DIE AUFGABE: Suche aus dem Material unten jede Zeile heraus, in der das Wort „what“ vorkommt, und schreib diese Zeilen ab.

Gesammelte Dateneinträge:
- - - - - - -

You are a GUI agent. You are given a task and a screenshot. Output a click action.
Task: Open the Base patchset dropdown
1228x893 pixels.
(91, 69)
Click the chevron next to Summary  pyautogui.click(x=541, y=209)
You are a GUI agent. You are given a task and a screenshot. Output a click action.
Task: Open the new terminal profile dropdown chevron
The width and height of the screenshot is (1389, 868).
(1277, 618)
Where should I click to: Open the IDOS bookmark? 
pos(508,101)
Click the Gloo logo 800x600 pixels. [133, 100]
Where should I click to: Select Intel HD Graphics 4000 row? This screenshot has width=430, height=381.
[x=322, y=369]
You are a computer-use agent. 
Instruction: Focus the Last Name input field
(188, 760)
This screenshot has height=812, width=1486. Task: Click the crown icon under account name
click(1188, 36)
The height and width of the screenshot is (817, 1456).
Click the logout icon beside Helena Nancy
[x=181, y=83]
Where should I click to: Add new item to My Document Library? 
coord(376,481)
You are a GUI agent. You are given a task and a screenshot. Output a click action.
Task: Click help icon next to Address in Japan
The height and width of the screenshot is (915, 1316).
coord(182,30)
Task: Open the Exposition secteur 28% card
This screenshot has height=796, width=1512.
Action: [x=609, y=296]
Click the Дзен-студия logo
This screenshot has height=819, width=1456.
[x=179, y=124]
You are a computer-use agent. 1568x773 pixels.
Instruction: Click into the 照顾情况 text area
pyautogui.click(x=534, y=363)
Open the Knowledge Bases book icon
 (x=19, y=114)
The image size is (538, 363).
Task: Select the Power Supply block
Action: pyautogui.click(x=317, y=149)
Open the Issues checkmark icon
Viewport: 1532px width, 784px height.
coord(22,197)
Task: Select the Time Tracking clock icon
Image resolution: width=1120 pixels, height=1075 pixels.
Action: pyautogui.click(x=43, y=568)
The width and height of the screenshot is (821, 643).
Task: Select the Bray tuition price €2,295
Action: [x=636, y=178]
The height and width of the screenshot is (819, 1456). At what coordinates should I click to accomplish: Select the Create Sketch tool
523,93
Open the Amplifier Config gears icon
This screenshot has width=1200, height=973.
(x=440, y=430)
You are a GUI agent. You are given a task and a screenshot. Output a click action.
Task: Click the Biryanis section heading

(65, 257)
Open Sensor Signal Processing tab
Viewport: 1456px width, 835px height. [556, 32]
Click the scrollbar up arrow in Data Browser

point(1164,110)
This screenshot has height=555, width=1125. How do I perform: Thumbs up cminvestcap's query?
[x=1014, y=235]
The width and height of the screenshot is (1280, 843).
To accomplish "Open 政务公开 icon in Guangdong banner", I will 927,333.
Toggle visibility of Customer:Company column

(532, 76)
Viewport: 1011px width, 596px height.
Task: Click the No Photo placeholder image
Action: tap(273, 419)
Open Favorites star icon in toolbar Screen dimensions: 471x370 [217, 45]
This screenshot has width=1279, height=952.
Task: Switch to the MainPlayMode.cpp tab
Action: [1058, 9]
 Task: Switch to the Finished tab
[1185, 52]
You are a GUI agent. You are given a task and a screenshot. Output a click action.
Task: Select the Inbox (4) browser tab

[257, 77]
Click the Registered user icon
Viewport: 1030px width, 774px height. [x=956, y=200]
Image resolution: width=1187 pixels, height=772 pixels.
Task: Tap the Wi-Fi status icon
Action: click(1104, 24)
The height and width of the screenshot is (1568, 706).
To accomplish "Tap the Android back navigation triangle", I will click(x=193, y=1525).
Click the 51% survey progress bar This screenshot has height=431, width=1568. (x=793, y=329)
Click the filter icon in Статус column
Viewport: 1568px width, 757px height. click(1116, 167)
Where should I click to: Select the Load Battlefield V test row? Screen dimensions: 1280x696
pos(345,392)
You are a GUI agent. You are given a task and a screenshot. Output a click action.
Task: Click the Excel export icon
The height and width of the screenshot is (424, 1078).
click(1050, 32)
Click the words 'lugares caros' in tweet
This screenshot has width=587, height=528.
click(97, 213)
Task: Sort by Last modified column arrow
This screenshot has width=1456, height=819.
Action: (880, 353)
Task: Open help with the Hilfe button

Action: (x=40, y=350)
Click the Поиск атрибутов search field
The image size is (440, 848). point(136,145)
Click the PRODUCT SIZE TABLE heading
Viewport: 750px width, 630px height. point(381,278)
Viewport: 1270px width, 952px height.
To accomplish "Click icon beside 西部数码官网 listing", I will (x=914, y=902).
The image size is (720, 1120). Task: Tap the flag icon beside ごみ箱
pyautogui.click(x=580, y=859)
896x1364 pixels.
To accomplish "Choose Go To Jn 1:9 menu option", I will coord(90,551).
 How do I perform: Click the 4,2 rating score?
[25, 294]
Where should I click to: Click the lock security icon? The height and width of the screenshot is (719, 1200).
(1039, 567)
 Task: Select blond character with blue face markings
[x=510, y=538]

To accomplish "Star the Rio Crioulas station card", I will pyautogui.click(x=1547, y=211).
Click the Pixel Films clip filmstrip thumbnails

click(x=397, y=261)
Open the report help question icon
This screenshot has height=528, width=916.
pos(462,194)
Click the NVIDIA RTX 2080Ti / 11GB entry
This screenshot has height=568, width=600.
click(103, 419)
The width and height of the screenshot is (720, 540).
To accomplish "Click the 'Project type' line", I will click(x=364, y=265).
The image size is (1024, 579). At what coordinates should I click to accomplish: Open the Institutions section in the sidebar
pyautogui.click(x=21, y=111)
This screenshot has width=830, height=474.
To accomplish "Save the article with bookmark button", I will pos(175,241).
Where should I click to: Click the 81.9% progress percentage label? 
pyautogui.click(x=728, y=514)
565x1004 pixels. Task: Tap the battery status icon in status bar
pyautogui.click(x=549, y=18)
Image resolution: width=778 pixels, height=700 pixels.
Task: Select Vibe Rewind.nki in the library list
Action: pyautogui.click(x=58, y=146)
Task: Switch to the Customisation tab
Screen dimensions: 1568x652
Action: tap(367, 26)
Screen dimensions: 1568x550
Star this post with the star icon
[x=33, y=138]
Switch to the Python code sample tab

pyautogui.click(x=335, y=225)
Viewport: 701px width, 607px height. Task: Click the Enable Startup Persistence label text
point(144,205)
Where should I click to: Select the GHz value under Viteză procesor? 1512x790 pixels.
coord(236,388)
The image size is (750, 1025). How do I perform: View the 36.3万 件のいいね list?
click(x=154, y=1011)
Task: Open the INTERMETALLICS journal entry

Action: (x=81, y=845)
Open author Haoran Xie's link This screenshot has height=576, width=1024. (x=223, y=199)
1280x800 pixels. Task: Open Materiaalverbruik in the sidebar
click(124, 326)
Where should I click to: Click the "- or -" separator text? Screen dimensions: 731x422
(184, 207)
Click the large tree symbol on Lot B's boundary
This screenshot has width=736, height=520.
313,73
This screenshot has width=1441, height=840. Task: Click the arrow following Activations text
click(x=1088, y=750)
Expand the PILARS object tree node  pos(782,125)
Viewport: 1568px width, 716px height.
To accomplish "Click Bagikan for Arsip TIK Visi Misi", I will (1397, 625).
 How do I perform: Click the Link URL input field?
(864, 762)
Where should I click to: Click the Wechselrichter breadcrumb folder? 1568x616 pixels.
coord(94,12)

- - - - - - -

LÖSUNG DER AUFGABE:
The height and width of the screenshot is (819, 1456). At what coordinates should I click to accomplish: Select the Create Sketch tool
The image size is (1024, 579). At what coordinates should I click to accomplish: Open the Institutions section in the sidebar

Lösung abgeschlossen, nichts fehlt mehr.